__WORK TO BE COMPLETED__
After locating the line with "Task: Click the lower-right slider handle" in the entries below, output it and each following line up to and including the line with "Select the Christmas bell icon", exactly and without pictures.

[Dataset entries]
--------------------
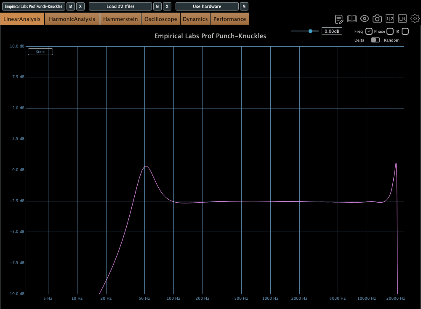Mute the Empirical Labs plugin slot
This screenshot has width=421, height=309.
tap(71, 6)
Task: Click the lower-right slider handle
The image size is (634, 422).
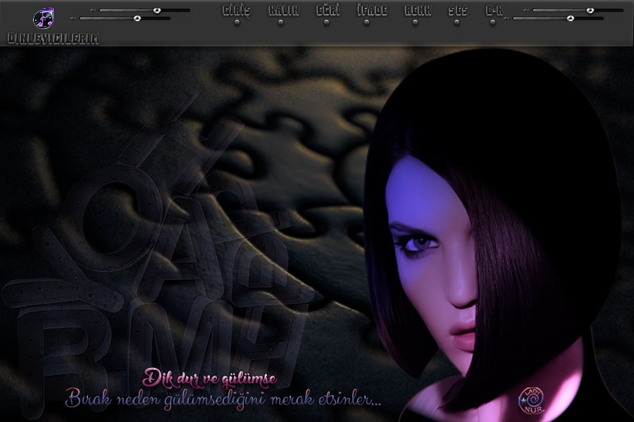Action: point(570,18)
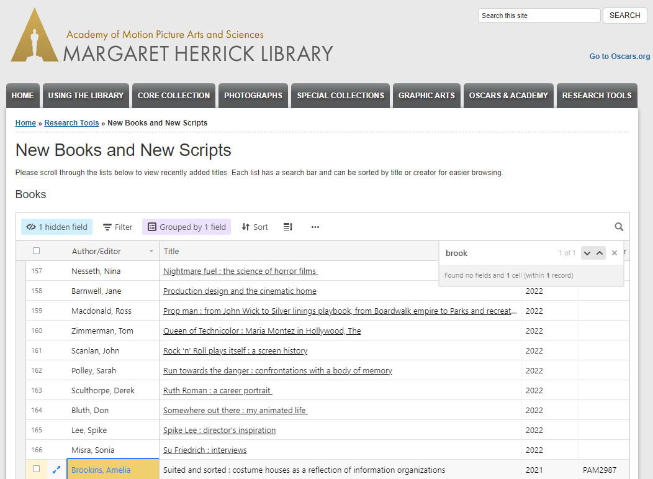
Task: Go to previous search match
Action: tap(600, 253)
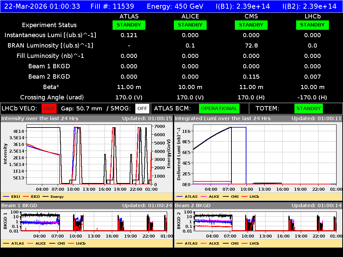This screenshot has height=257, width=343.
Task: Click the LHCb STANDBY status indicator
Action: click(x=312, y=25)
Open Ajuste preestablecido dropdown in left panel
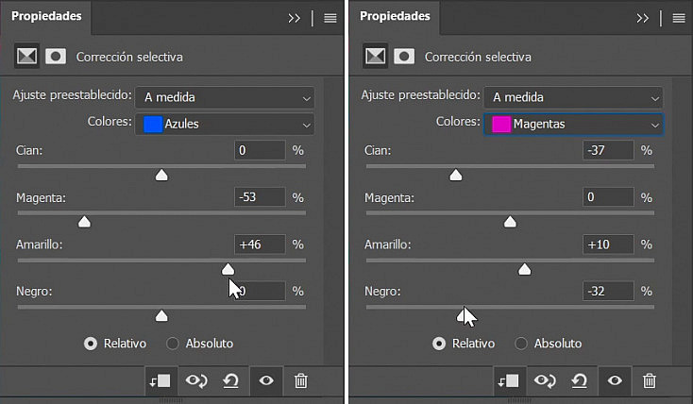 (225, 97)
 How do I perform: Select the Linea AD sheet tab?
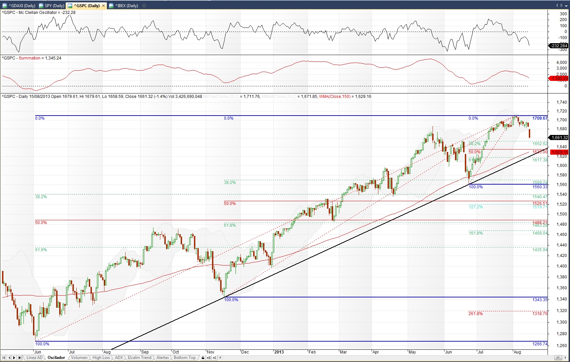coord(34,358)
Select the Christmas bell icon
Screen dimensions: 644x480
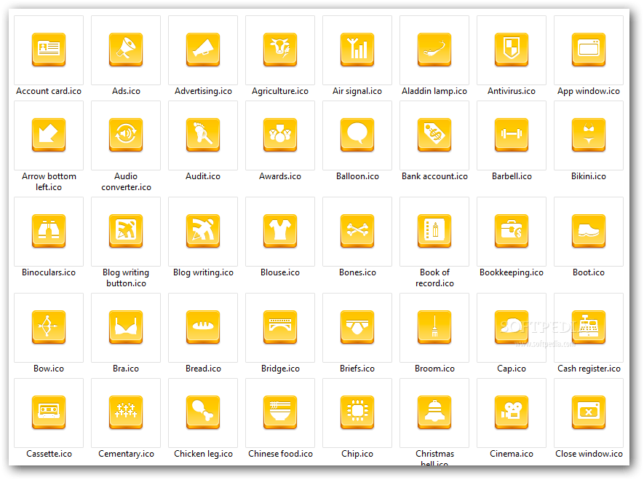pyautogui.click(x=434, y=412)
--------------------
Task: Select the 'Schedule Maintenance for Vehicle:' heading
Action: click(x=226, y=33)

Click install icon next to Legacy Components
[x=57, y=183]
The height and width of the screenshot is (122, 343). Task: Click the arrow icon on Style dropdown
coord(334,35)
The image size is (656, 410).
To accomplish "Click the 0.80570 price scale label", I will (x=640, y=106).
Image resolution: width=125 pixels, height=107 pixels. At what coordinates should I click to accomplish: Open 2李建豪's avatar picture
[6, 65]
--------------------
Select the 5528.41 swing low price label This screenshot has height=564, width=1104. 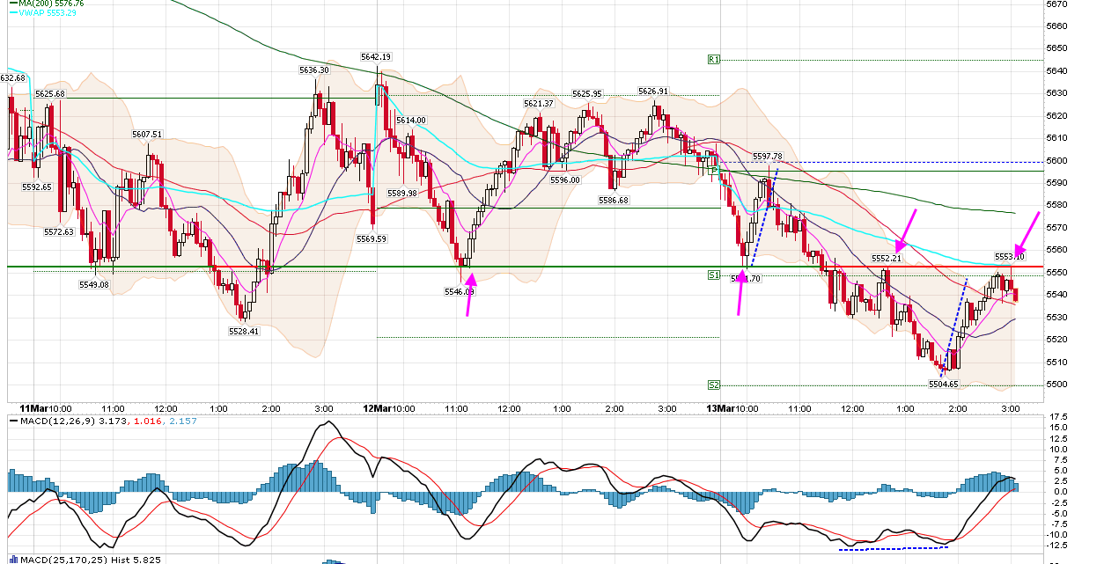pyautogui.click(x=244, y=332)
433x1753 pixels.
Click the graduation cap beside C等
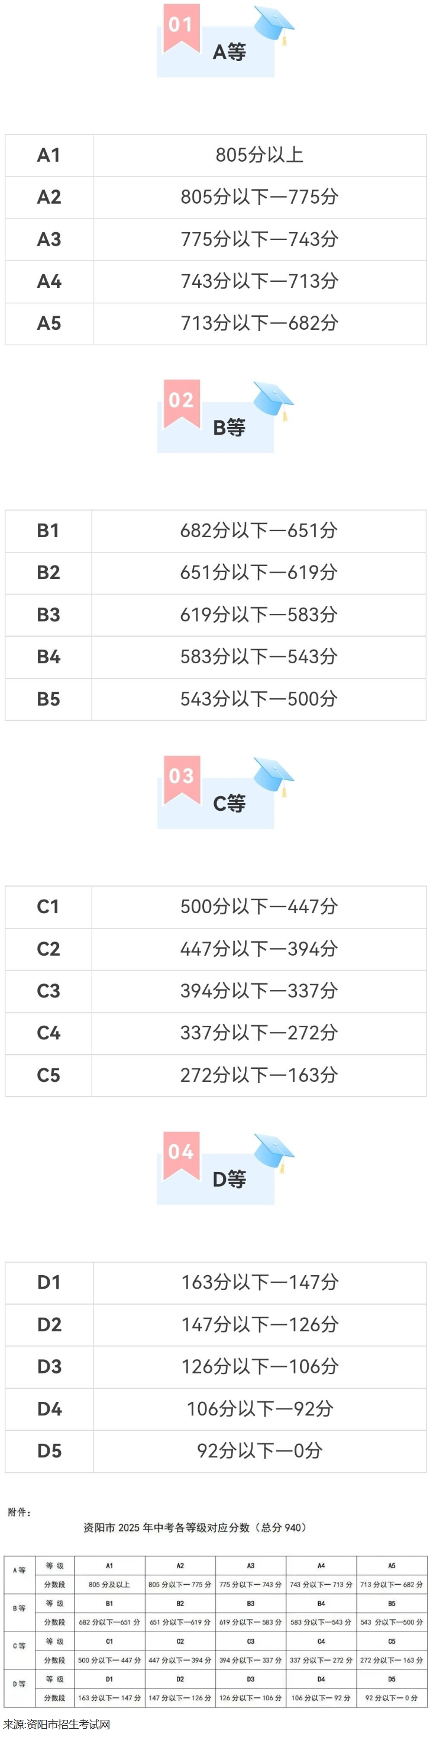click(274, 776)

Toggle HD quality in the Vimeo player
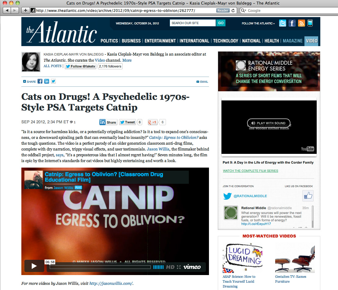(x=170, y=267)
--------------------
__ANSWER TO THIS EXERCISE__
Task: Click the lower-right slider handle
The image size is (634, 422).
Action: point(570,18)
Task: Go to previous search match
Action: tap(600, 253)
This screenshot has height=257, width=343.
Task: Click the LHCb STANDBY status indicator
Action: click(x=312, y=25)
Open Ajuste preestablecido dropdown in left panel
 (225, 97)
 How do I perform: Select the Linea AD sheet tab?
coord(34,358)
Select the Christmas bell icon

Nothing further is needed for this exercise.